Characterization of ethylene biosynthesis associated with ripening in banana fruit

Abstract

We investigated the characteristics of ethylene biosynthesis associated with ripening in banana (Musa sp. [AAA group, Cavendish subgroup] cv Grand Nain) fruit. MA-ACS1 encoding 1-aminocyclopropane-1-carboxylic acid (ACC) synthase in banana fruit was the gene related to the ripening process and was inducible by exogenous ethylene. At the onset of the climacteric period in naturally ripened fruit, ethylene production increased greatly, with a sharp peak concomitant with an increase in the accumulation of MA-ACS1 mRNA, and then decreased rapidly. At the onset of ripening, the in vivo ACC oxidase activity was enhanced greatly, followed by an immediate and rapid decrease.

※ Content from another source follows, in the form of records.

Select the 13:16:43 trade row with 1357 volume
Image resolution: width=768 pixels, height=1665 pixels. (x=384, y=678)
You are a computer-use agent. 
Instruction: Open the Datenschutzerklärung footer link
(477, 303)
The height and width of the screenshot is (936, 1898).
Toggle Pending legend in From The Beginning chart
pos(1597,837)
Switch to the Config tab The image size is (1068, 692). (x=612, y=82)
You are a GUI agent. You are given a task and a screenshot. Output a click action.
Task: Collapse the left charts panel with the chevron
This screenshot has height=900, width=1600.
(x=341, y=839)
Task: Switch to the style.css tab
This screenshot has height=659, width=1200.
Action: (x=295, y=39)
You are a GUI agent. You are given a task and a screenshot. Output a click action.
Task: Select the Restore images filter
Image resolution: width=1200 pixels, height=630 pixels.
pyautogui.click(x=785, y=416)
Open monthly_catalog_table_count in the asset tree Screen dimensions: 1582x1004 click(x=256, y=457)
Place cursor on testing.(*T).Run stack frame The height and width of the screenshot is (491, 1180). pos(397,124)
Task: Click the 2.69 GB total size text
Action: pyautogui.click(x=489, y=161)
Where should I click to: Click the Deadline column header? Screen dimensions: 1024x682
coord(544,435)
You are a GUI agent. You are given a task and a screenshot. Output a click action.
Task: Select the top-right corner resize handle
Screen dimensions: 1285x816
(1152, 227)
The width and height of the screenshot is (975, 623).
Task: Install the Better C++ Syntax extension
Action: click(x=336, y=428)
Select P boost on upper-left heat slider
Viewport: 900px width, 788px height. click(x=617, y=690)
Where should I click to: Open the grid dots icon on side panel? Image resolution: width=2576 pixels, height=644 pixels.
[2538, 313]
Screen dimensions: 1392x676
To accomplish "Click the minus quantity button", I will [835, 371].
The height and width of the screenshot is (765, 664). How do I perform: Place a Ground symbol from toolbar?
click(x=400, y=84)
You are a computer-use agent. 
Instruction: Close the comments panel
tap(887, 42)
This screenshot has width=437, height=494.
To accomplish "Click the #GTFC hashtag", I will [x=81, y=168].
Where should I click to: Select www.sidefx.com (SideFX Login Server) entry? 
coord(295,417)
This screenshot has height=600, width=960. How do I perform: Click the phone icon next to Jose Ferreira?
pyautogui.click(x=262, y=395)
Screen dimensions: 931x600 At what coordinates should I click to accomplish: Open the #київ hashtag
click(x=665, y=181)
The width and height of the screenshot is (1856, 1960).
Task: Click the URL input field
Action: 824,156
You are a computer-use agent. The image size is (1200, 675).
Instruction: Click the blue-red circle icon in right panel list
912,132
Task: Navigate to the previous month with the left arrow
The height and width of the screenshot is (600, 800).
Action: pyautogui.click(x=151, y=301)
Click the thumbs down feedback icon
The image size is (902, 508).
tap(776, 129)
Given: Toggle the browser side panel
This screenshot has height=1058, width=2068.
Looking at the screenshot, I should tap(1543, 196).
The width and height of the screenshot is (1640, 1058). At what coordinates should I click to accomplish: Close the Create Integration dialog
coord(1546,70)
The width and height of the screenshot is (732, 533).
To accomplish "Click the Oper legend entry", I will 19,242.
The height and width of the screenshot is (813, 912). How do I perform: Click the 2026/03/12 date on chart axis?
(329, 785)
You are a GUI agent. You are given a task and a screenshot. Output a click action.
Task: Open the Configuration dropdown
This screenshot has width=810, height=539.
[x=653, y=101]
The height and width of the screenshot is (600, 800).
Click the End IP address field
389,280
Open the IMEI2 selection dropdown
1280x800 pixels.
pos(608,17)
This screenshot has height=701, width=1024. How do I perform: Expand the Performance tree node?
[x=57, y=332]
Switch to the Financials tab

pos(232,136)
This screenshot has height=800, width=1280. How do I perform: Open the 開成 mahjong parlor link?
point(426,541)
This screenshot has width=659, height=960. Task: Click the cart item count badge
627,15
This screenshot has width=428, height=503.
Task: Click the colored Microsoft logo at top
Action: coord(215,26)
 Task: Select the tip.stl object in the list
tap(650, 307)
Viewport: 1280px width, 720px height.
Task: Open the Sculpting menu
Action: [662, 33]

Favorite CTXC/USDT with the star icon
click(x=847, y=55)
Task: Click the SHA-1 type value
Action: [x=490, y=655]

Expression of the MA-ACO1 gene encoding banana ACC oxidase was detectable at the preclimacteric stage, increased when ripening commenced, and then remained high throughout the later ripening stage despite of a rapid reduction in the ACC oxidase activity. This discrepancy between enzyme activity and gene expression of ACC oxidase could be, at least in part, due to reduced contents of ascorbate and iron, cofactors for the enzyme, during ripening. Addition of these cofactors to the incubation medium greatly stimulated the in vivo ACC oxidase activity during late ripening stages. The results suggest that ethylene production in banana fruit is regulated by transcription of MA-ACS1 until climacteric rise and by reduction of ACC oxidase activity possibly through limited in situ availability of its cofactors once ripening has commenced, which in turn characterizes the sharp peak of ethylene production.

Figure 1

RNA blot showing the differential expression of three banana ACC synthase genes in the flesh tissue of preclimacteric, ripening, and wounded fruit. The lanes are: 1, preclimacteric fruit; 2, fruit ripened naturally; 3, fruit ripened by application of exogenous ethylene; and 4, fruit subjected to wounding. Each lane contains 5 μg of mRNA. MA-Actin was used as an internal control to normalize the amount of mRNA loaded.

Figure 2

Genomic Southern-blot analysis of banana ACC synthase genes. DNA purified from sprouting leaves was digested with EcoRI, HindIII, KpnI, or BamHI, fractionated on a 0.8% (w/v) agarose gel, and blotted to a nylon membrane. The membrane was hybridized to the ³²P-labeled MA-ACS1, MA-ACS2, and MA-ACS3 probes. Blots were washed with high-stringency buffer as described in “Materials and Methods,” and subsequently subjected to autoradiography.

Figure 3

A, Changes in ethylene biosynthesis in banana fruit ripened naturally. a, Ethylene production rate; b, ACC content; c, in vivo (●) and in vitro (○) ACC oxidase activities. B, Expression of ACC synthase and ACC oxidase genes. Individual fruit was separated from one hand and ripened naturally at 22°C. On each sampling day, ethylene production was determined in one fruit, and then flesh from the same fruit was used for the determination of ACC content, ACC oxidase activity assay, and RNA extraction for northern analysis. Each lane (B) contains 10 μg of mRNA for MA-ACS1 and MA-Actin and 1.5 μg for MA-ACO1. MA-Actin was used as an internal control to normalize the amount of mRNA loaded.

Figure 4

A, Changes in ethylene biosynthesis in banana fruit ripened by exogenous ethylene. a, Ethylene production rate; b, ACC content; c, in vivo ACC oxidase activity. B, Expression of ACC synthase and ACC oxidase genes. Individual fruit was separated from one hand, treated with 100 μL L⁻¹ ethylene for 18 h, and then ripened at 22°C. On each sampling day, ethylene production was determined in one fruit and then the flesh was used for determination of in vivo ACC oxidase activity, ACC content, and gene expression. Vertical bars represent means ± se (n = 3). Each lane (B) contains 10 μg of mRNA for MA-ACS1 and MA-Actin and 1.5 μg for MA-ACO1. MA-Actin was used as an internal control to normalize the amount of mRNA loaded.

Figure 5

Changes in free ascorbate (A), soluble iron content (B), in vivo ACC oxidase activity measured in the presence (○) and absence (●) of ascorbate and iron (C), and in vitro ACC oxidase activity (D) during ripening in banana fruit treated with ethylene. Individual fruit was separated from one hand, treated with 100 μL L⁻¹ ethylene for 18 h, and then ripened at 22°C. Vertical bars represents means ± se (n = 3).